RECORDS FOR THIS EXERCISE:
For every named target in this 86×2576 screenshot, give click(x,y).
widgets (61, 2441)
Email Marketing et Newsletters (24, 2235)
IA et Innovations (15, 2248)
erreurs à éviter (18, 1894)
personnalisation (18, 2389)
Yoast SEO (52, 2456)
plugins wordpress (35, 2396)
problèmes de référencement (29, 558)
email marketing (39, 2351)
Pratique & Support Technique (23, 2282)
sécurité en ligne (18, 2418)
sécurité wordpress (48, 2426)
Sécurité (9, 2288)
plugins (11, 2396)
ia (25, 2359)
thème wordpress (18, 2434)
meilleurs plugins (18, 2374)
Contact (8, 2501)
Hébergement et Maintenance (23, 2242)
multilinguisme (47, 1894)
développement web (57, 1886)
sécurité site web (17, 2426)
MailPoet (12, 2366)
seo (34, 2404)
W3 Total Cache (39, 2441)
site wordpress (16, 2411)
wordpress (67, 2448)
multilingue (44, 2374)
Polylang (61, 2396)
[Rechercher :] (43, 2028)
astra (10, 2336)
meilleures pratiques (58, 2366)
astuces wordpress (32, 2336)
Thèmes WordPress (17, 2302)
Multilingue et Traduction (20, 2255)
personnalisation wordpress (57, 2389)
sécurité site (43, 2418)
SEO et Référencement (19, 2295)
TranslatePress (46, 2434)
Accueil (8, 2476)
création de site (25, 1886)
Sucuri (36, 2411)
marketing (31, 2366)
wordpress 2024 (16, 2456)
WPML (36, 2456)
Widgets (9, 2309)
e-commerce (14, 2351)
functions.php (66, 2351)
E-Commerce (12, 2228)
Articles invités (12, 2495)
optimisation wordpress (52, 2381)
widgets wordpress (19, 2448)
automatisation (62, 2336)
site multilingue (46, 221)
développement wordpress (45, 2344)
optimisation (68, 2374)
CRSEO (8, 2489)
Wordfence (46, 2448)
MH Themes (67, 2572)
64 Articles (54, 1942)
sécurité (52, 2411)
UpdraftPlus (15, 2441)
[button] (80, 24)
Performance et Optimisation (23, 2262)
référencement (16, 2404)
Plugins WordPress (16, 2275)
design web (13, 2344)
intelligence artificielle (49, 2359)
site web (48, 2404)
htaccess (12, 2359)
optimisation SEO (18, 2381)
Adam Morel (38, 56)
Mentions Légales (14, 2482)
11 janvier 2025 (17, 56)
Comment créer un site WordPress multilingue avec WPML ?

WHAT IS NEEDED:
Please retype, with no changes, the lines that run from the first line of the entries to the line with "optimisation (68, 2374)", both ends included.

ANSWER FOR THE TASK:
For every named target in this 86×2576 screenshot, give click(x,y).
widgets (61, 2441)
Email Marketing et Newsletters (24, 2235)
IA et Innovations (15, 2248)
erreurs à éviter (18, 1894)
personnalisation (18, 2389)
Yoast SEO (52, 2456)
plugins wordpress (35, 2396)
problèmes de référencement (29, 558)
email marketing (39, 2351)
Pratique & Support Technique (23, 2282)
sécurité en ligne (18, 2418)
sécurité wordpress (48, 2426)
Sécurité (9, 2288)
plugins (11, 2396)
ia (25, 2359)
thème wordpress (18, 2434)
meilleurs plugins (18, 2374)
Contact (8, 2501)
Hébergement et Maintenance (23, 2242)
multilinguisme (47, 1894)
développement web (57, 1886)
sécurité site web (17, 2426)
MailPoet (12, 2366)
seo (34, 2404)
W3 Total Cache (39, 2441)
site wordpress (16, 2411)
wordpress (67, 2448)
multilingue (44, 2374)
Polylang (61, 2396)
[Rechercher :] (43, 2028)
astra (10, 2336)
meilleures pratiques (58, 2366)
astuces wordpress (32, 2336)
Thèmes WordPress (17, 2302)
Multilingue et Traduction (20, 2255)
personnalisation wordpress (57, 2389)
sécurité site (43, 2418)
SEO et Référencement (19, 2295)
TranslatePress (46, 2434)
Accueil (8, 2476)
création de site (25, 1886)
Sucuri (36, 2411)
marketing (31, 2366)
wordpress 2024 (16, 2456)
WPML (36, 2456)
Widgets (9, 2309)
e-commerce (14, 2351)
functions.php (66, 2351)
E-Commerce (12, 2228)
Articles invités (12, 2495)
optimisation wordpress (52, 2381)
widgets wordpress (19, 2448)
automatisation (62, 2336)
site multilingue (46, 221)
développement wordpress (45, 2344)
optimisation (68, 2374)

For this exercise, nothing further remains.